Khizar was sentenced to death in 2003 for fatally shooting a fellow police officer, and has spent nearly 16 years on death row.

The execution warrant of Khizar Hayat, a severely mentally ill prisoner, was issued by the District and Sessions Judge, Lahore on Thursday, scheduling his execution for January 15. This will make Khizar the first Pakistani to be executed in 2019.

“The warrant stands in blatant violation of the orders of the National Commission for Human Rights,” said Justice Project Pakistan in a press release. “[It] had categorically abstained the authorities from issuing Khizar’s death warrant until the Supreme Court decides the matter of mentally ill death row prisoners in a precedent-setting case currently pending before a larger bench.”

Islamic jurisprudence also disallows the death penalty for the mentally ill.

The commission held an urgent hearing on December 18, 2018 after a divisional bench of the Lahore High Court dismissed a petition filed by the JPP on behalf of Khizar’s mother Iqbal Bano on December 6. The petition called for the prisoner to be shifted to a mental health facility. The NCHR had initiated an inquiry into Khizar’s case in November 2016 on a complaint filed by JPP on the grounds of his severe mental illness.

“Executing Khizar, while the Supreme Court is still deciding on the question of executing the mentally ill, is not just unnecessarily cruel but also in violation of Pakistan’s international obligations,” said JPP’s Sarah Belal. “By obtaining the death warrants of a mentally ill prisoner, the prison officials have paved the way for another wrongful execution. This display of utter disregard towards the orders of the country’s foremost authority on human rights by the jail authorities underscores the need for immediate reform to protect the most vulnerable prisoners on death row.”

The fact that Central Jail, Lahore Deputy Superintendent Muhammad Arshad was at the NCHR hearing speaks volumes of the gross negligence on part of the jail authorities, said the JPP.

Khizar was first diagnosed as a schizophrenic in 2008 by the jail authorities. He suffers from delusions and has to be heavily medicated. He has no idea how long he has been in jail, does not know why he is on death row and believes that the medication he is taking are anti-malarial pills. A court-sanctioned examination at the Punjab Institute of Mental Health in July 2016 concluded unanimously that Khizar suffers from ‘psychosis’ and ‘schizophrenia’.

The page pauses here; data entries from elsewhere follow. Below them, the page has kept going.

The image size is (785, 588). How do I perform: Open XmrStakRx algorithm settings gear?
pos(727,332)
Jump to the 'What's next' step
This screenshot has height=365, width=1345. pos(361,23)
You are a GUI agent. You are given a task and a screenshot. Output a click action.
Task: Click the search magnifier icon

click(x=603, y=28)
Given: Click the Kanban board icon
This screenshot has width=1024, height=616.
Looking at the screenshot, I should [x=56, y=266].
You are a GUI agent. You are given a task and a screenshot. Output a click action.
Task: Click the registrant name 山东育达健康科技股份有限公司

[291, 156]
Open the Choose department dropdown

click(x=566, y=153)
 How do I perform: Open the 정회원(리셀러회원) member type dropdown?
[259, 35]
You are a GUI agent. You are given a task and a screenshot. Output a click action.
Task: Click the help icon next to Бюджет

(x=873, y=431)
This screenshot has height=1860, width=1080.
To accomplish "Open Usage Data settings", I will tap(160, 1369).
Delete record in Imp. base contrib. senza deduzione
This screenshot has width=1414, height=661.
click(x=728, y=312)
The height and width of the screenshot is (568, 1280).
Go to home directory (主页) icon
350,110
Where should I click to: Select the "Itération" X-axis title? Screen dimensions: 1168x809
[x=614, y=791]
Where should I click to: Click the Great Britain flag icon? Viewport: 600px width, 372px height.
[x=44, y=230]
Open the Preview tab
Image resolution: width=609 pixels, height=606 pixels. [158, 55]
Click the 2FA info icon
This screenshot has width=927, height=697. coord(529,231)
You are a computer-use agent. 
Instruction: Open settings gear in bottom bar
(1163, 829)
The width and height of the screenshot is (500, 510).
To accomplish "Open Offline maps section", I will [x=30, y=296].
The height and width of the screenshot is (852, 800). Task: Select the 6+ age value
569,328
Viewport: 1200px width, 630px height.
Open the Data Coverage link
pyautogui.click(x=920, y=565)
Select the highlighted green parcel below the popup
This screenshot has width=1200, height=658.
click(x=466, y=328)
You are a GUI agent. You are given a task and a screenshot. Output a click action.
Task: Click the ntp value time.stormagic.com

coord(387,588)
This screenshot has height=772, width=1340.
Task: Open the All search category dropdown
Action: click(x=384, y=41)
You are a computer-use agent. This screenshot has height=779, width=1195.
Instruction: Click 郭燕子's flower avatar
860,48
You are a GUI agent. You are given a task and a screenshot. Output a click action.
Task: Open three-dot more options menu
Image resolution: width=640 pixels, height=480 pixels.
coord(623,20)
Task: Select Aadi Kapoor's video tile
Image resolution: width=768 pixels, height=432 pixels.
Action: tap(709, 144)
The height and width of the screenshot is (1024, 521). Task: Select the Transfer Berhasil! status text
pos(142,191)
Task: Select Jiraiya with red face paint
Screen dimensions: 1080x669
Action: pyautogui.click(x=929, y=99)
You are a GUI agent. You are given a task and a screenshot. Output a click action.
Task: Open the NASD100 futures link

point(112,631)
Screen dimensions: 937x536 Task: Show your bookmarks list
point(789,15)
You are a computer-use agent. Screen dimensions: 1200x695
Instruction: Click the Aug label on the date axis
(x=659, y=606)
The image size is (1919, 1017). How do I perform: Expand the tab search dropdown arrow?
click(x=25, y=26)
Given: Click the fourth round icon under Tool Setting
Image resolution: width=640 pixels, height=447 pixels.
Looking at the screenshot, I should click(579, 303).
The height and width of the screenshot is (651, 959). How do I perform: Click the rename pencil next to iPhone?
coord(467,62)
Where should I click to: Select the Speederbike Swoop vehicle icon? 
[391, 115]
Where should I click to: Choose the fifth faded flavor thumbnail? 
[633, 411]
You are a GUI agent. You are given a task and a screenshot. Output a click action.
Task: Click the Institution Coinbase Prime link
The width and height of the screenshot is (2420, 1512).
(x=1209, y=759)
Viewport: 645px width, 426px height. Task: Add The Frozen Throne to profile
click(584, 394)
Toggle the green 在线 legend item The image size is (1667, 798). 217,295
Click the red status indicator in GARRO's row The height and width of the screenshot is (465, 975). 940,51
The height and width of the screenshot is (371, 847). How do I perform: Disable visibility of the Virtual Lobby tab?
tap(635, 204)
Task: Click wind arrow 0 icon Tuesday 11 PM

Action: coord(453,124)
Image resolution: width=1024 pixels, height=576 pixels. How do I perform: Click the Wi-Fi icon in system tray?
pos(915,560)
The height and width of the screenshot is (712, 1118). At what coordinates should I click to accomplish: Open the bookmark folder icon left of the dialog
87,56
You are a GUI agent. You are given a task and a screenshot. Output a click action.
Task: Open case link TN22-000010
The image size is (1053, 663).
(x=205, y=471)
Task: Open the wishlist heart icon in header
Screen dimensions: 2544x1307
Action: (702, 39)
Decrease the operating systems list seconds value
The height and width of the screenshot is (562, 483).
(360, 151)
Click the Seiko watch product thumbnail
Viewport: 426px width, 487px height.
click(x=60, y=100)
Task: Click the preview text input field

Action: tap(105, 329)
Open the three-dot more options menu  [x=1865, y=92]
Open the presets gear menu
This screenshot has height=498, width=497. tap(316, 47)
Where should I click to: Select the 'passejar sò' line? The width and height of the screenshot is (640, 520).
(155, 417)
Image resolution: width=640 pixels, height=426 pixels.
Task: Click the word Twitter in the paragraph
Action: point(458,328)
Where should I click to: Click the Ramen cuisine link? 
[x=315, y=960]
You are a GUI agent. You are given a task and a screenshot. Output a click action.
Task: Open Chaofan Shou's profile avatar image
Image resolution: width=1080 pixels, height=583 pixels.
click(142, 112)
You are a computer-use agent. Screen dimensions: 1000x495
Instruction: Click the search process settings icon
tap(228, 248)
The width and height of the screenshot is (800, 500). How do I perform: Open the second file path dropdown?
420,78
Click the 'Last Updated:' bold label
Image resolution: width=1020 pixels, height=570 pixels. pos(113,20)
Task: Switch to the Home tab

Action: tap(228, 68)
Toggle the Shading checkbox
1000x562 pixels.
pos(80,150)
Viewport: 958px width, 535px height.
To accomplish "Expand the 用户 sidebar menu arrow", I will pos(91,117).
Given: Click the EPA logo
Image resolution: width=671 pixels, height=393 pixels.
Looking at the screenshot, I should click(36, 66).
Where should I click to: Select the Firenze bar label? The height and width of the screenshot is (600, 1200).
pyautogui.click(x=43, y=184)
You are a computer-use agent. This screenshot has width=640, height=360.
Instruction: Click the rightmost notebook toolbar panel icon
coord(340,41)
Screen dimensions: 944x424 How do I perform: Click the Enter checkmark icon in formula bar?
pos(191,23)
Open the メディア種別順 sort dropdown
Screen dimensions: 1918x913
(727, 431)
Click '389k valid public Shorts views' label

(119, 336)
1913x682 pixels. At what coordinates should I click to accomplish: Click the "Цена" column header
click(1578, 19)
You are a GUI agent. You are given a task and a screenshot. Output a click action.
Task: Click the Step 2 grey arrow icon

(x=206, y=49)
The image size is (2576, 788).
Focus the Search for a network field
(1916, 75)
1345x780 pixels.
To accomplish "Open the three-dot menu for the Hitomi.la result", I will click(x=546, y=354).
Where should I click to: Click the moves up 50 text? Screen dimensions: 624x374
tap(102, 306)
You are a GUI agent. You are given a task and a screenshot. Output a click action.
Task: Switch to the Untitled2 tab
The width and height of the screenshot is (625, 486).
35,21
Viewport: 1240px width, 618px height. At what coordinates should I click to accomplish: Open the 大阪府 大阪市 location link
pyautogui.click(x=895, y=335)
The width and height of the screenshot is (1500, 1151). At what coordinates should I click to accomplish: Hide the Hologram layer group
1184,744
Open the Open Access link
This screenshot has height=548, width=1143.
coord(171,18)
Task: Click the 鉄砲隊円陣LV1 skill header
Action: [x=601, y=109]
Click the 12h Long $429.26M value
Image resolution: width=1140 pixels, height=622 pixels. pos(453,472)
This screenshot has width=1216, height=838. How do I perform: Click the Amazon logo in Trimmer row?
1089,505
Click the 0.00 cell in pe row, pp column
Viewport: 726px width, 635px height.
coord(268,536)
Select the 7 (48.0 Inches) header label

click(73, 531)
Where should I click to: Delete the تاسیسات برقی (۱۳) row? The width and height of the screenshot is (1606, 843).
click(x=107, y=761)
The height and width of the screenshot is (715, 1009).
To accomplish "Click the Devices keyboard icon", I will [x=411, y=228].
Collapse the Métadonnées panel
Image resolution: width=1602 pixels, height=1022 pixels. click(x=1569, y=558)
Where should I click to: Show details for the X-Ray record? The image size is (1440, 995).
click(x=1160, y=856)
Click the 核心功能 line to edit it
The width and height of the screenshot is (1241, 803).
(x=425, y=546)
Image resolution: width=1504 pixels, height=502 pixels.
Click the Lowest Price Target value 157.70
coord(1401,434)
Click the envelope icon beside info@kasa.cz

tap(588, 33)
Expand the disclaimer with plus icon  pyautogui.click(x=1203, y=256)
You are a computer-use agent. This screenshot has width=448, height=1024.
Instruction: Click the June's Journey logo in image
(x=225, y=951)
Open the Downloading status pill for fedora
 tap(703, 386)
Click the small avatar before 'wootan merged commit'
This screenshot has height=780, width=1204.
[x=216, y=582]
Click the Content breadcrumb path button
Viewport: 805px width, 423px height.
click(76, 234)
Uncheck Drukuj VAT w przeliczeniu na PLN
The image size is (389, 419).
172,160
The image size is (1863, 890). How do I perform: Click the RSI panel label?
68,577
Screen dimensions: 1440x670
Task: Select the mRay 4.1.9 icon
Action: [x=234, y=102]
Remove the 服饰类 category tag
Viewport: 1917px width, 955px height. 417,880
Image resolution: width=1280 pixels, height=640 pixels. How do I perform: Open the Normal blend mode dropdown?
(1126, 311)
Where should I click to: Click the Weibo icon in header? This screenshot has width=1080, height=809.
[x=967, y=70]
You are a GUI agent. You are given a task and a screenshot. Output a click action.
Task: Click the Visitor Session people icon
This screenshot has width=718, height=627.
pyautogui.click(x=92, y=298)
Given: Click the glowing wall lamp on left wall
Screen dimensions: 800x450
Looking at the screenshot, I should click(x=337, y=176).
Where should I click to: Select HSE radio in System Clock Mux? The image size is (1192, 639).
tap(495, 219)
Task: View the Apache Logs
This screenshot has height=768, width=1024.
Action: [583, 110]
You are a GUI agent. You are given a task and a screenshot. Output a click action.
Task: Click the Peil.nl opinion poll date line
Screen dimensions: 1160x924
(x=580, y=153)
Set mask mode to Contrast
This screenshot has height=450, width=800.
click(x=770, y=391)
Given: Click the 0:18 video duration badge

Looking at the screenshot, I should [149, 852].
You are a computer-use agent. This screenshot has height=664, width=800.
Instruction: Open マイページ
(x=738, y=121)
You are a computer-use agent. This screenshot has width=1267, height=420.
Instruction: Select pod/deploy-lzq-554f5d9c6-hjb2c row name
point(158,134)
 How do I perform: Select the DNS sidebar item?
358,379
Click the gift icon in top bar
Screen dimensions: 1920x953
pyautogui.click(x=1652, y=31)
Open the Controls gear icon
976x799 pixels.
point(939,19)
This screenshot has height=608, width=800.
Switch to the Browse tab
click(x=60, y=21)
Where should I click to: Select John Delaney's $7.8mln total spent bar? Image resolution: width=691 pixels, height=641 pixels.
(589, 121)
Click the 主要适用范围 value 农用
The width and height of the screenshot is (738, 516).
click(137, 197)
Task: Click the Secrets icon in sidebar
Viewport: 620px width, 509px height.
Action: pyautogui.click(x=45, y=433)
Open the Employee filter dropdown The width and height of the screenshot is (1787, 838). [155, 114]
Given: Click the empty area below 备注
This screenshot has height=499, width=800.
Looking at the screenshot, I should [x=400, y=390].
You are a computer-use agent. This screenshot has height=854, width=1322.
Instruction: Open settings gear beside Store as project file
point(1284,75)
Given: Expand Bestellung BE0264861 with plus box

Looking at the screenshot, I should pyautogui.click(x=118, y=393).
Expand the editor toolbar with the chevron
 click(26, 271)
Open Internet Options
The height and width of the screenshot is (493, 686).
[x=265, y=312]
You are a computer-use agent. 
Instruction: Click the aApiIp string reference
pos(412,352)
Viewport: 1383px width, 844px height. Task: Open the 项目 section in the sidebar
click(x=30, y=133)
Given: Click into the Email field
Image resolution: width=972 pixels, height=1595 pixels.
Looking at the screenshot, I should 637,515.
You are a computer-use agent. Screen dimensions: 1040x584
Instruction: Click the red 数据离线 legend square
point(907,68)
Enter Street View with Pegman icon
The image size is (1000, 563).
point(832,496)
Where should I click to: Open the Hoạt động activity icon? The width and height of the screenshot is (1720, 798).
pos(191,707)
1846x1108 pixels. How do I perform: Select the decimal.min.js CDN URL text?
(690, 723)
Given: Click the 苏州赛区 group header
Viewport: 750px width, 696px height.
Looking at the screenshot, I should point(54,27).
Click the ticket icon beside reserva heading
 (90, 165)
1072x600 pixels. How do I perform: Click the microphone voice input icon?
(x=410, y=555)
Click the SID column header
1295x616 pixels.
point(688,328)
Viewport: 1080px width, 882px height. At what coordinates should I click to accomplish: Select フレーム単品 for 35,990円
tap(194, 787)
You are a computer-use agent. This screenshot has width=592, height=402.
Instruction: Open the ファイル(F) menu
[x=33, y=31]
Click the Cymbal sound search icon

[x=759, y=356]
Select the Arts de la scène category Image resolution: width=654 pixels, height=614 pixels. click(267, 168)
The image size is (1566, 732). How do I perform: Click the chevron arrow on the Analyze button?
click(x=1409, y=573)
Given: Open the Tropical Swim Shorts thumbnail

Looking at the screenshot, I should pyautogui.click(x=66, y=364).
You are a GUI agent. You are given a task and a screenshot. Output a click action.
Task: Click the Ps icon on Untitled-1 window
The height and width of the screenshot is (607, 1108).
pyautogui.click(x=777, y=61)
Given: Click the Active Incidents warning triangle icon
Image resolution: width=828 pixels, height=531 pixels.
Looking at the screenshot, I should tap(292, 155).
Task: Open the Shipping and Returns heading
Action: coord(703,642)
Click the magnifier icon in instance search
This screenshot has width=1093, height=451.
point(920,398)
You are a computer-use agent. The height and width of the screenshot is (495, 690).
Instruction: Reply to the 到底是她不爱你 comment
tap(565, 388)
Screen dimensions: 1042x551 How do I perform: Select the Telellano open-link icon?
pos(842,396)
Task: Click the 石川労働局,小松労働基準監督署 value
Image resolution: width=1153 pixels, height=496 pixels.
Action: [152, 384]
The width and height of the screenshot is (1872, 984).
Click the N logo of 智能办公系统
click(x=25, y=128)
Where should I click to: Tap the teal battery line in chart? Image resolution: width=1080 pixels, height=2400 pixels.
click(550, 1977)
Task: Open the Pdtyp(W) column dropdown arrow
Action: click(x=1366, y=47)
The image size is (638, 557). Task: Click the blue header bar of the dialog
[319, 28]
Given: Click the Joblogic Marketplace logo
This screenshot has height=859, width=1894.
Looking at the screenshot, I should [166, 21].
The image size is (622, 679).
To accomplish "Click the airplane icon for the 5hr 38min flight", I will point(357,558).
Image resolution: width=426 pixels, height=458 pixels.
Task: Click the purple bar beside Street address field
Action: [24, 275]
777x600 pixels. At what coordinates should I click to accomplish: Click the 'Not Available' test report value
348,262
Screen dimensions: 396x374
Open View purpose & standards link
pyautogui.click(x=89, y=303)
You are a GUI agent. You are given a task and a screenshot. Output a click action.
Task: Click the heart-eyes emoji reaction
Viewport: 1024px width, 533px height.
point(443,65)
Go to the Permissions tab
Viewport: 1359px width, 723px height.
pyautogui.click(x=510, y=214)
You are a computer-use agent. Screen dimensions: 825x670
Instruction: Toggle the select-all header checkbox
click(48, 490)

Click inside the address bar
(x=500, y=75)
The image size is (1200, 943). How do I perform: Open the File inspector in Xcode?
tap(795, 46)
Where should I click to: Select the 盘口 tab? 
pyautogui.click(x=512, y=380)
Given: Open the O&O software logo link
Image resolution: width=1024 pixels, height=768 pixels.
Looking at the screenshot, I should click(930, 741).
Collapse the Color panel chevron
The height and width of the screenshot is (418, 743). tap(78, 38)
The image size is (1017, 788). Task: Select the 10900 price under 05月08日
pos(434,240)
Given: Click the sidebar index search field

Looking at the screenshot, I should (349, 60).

Khizar was sentenced to death in 2003 for fatally shooting a fellow police officer, and has spent nearly 16 years on death row. During the course of his incarceration, he has faced numerous severe near-fatal attacks by fellow inmates as a result of his mental illness. Since 2012, he has been kept in solitary confinement.

Pakistan has signed international treaties, such as the International Covenant on Civil and Political Rights, which prohibit the execution of mentally ill prisoners. The country’s compliance with its human rights obligations comes into question especially in light of the recent recommendations by the Human Rights Committee. The Committee recommended after Pakistan’s first ever periodic review that, “No one with serious psychological or mental disabilities is executed or sentenced to death”.